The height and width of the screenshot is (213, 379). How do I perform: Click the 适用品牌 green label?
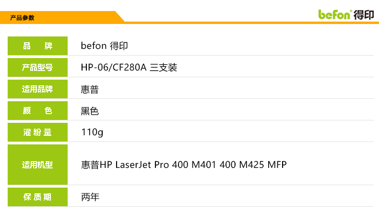click(x=37, y=89)
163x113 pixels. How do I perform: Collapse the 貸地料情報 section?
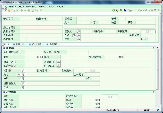153,92
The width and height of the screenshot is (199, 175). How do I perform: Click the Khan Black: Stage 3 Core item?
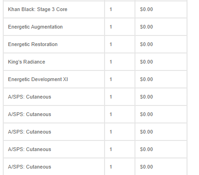click(x=38, y=9)
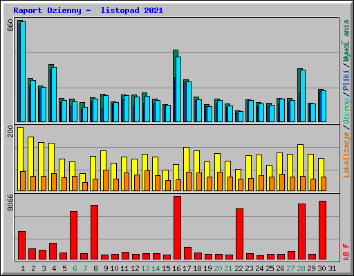Click the orange bar for day 9
Image resolution: width=354 pixels, height=276 pixels.
click(106, 180)
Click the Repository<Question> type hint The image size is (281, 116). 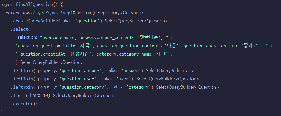121,13
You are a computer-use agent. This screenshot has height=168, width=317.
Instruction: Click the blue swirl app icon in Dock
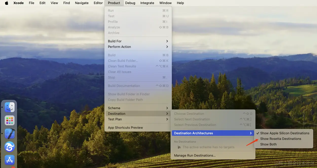pyautogui.click(x=9, y=147)
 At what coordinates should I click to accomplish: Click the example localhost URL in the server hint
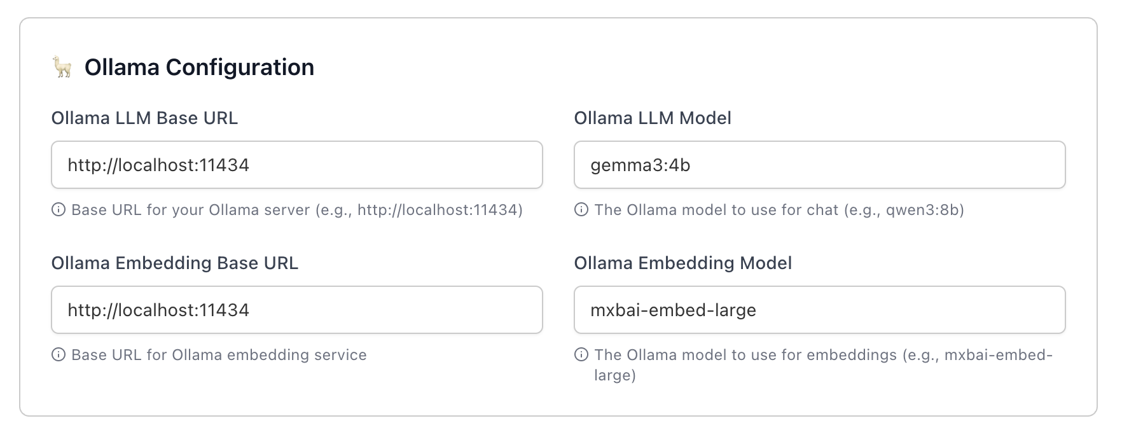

-----

**What you should do:**
Please return the lines from the line with "Instruction: Click the" through the last line of the data, both included, exactly, and without pictures.

**Answer space:**
Instruction: Click the blue swirl app icon in Dock
pyautogui.click(x=9, y=147)
 At what coordinates should I click to accomplish: Click the example localhost URL in the server hint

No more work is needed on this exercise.